Le Maroc affiche de très bons chiffres économiques, mais les investisseurs qui détiennent ses obligations en dirhams perdent de l'argent cette année. La raison principale : la monnaie nationale, qui s'affaiblit face au dollar.
Pour comprendre ce paradoxe, il faut d'abord savoir ce qu'est une obligation. C'est un prêt que vous accordez à un État (ou une entreprise), qui vous rembourse avec des intérêts. Les obligations marocaines en dirhams ont perdu 3% de leur valeur en dollars depuis janvier, selon MCB Capital Markets, un cabinet financier dont le bilan hebdomadaire est rapporté par Barlamane.
Ce recul s'explique par deux choses. D'abord, le prix des obligations elles-mêmes a légèrement baissé (0,5%). Ensuite, et surtout, le dirham s'est déprécié face au dollar : cela représente 2,6% de perte sur le change. En clair, même si vos obligations gagnent un peu d'intérêts, si la monnaie dans laquelle elles sont libellées perd de la valeur face au dollar, vous perdez de l'argent une fois converti en dollars.
Ce qui est frappant, c'est que cette perte survient alors que l'économie marocaine semble en bonne santé. MCBIM (la branche gestion d'actifs de MCB) crédite le Maroc d'une croissance de 4,9%, d'un taux directeur de 2,3% (le taux auquel la banque centrale prête aux banques), d'un déficit courant et d'un déficit budgétaire maîtrisés (respectivement 2,3% et 3,6% du PIB). Surtout, l'inflation est tombée à 0,3% en juin, contre 1,2% en mai, grâce à la baisse des prix de l'alimentation, des transports, du logement et d'autres postes de consommation. C'est l'un des taux les plus bas d'Afrique, comparé à 3,7% à Maurice, 5% en Afrique du Sud ou 15,9% au Nigeria.

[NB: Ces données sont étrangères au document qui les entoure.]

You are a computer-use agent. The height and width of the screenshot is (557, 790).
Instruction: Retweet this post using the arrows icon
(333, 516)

Le problème, c'est que ces fondamentaux ne protègent pas contre la faiblesse du dirham. Et cette faiblesse pèse aussi sur la comparaison avec les autres pays africains : l'indice africain des obligations en monnaie locale a gagné 2,44% en dollars depuis janvier, tiré par la Zambie (+31,4%) et le Nigeria (+11,4%), tandis que le Maroc est à la traîne.

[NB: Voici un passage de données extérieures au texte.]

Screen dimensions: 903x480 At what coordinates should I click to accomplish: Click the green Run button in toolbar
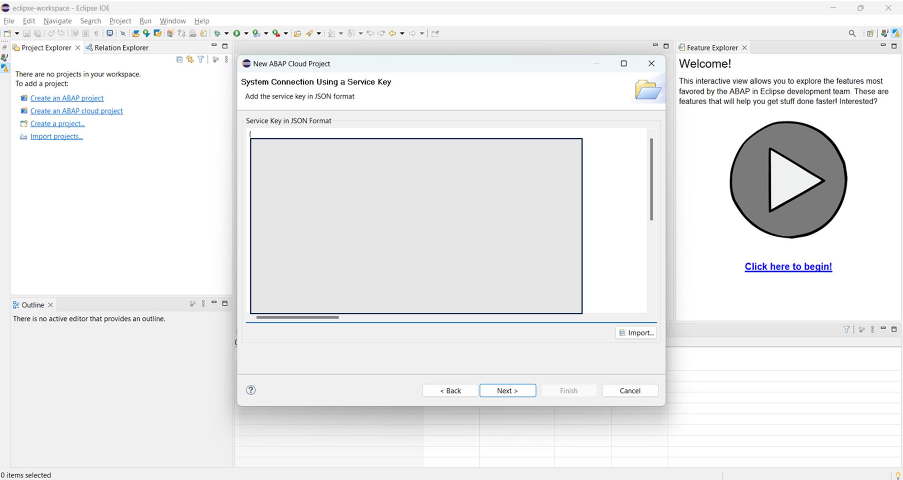237,33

Les obligations marocaines en devises (les euro-obligations) affichent, elles, un rendement nul depuis janvier, pendant que l'indice africain correspondant progressait de 3,54%. Les rendements des titres marocains se sont établis à 2,2% à un an, 2,4% à deux ans, 3,2% à dix ans et 3,7% à vingt ans, selon le tableau arrêté au 27 juillet. Sur la seule dernière semaine, la baisse a été de 0,44%, attribuée aux tensions géopolitiques au Moyen-Orient qui pourraient faire remonter les prix du pétrole.

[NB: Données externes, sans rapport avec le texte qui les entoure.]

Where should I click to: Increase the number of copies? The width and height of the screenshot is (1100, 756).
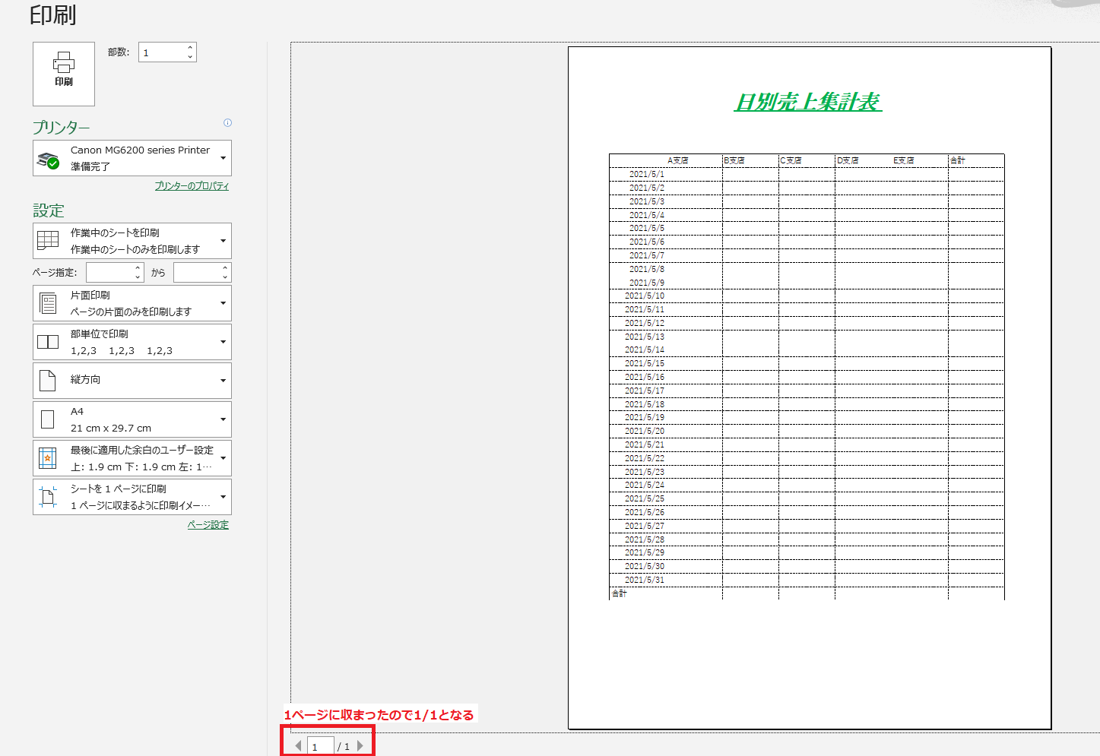click(x=190, y=48)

En résumé : les investisseurs étrangers qui prêtent au Maroc en dirhams voient leur gain potentiel annulé par la dépréciation de la monnaie. Un phénomène qui illustre la sensibilité du Maroc aux variations du dollar, malgré ses bonnes performances économiques. D'après Barlamane, qui rapporte les calculs de MCBIM.